Artists with the most ranked songs
One thing to consider here is that members of BIGBANG have released additional songs individually or as units. As can be seen here, G-DRAGON has 7 listed songs; however, not shown are GD&TOP (2 songs), GD X TAEYANG (1 song), and two more songs where G-DRAGON collaborated with members of Infinity Challenge (무한도전). TAEYANG also has 3 songs listed from his solo albums. If you sum up all those appearances, various members of BIGBANG have landed over 40 songs in the Top 100 charts of 2008-2016.
The top 10 songs of each year
2008
2009
2010
2011
2012
2013
2014
2015
2016
Artist frequency distribution
This chart shows the distribution of how many times each artist appears in the dataset. I had expected a small number of popular artists to dominate, making multiple appearances. However, the data shows this not to be the case; over half of Top 100 songs from 2008-2016 are by artists who appear only once.
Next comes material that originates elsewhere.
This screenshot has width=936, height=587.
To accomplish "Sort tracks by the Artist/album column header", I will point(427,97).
But there is a catch: many artists who are part of groups often release songs as individuals or units. For example, Tiffany of SNSD is listed only once in the data while SNSD appears 12 times. Moreover, subsets of a group often release songs under different names, such as EXO-K; collaborations between artists also often utilize a group name, such as 이유 갓지 않은 이유, which is a one-time collaboration between IU and Myungsoo Park (박명수). As a consequence, the actual number of “one-hit-wonders” in the data would be considerably smaller.
Songwriters with the most ranked songs
There are a lot more collaborations between songwriters than artists—hence the larger numbers.
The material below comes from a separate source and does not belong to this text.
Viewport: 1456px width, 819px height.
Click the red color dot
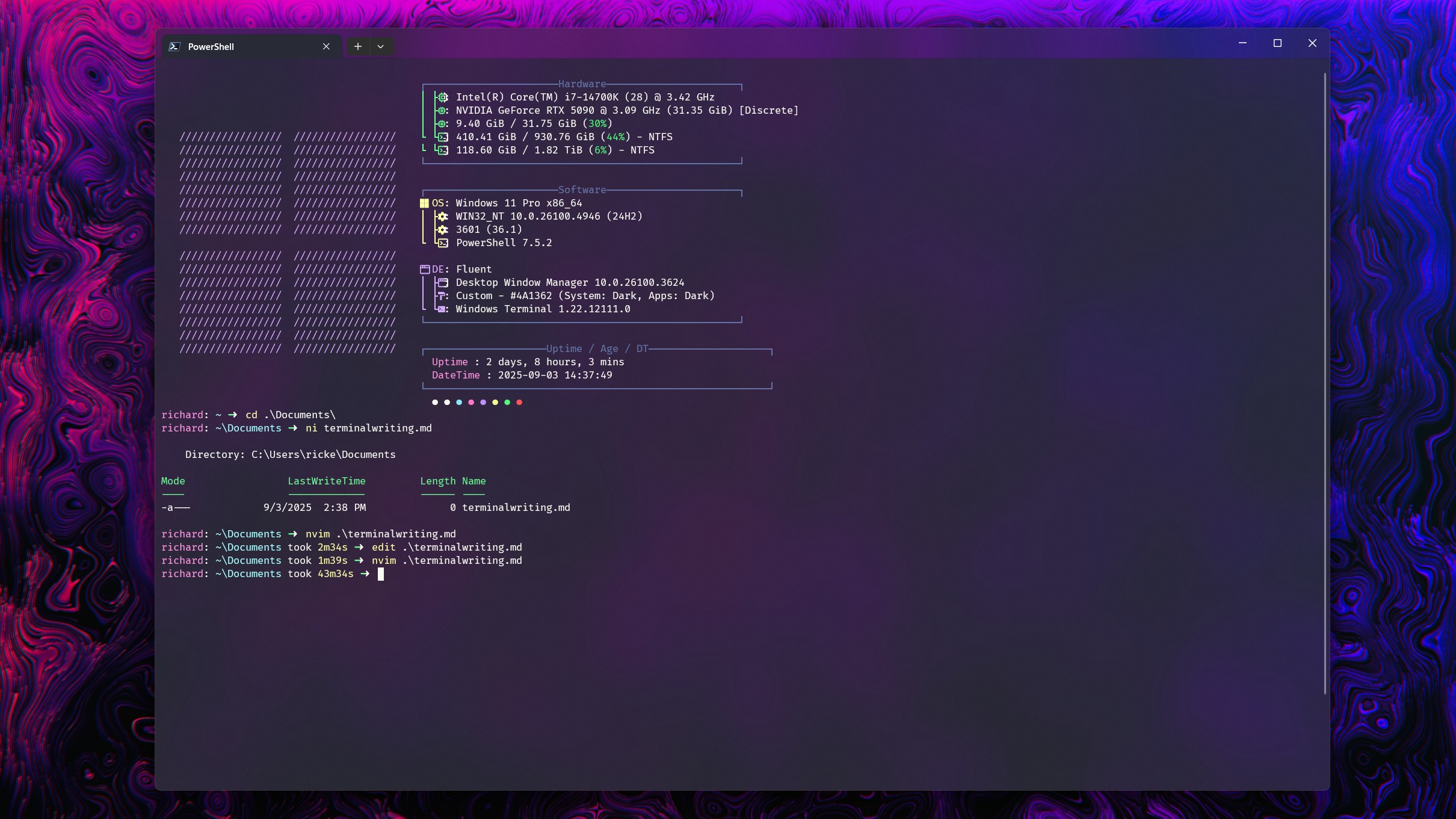[x=519, y=403]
JYP is listed under three different names (“JYP”, “박진영”, and “J.Y. Park `TheAsiansoul`”). Summing up all his appearances would rank him somewhere around G-DRAGON and 용감한 형제, with 28 Top 100 songs.
Lyricists with the most ranked songs
4. Reflections
Some results were expected; others were not. Overall, the project was a fun way to explore K-pop. One regret is that the data could have been a lot cleaner; if all the artists were listed by name, as well as the composers and lyricists, it would have been possible to get accurate per-person statistics.
Also, if the data had been categorized with more labels such as gender, genre, etc., there would have been a greater amount of interesting results that could have been extracted. This would take a lot of time to do manually; hopefully there is a useful data source laying around somewhere. I felt that I only scratched the surface of music data analysis with this small project. If time allows, I think it would be fun to continue the analysis in more depth.
Most of the exploration and visualizations were done using Python; I shared the code on my Github.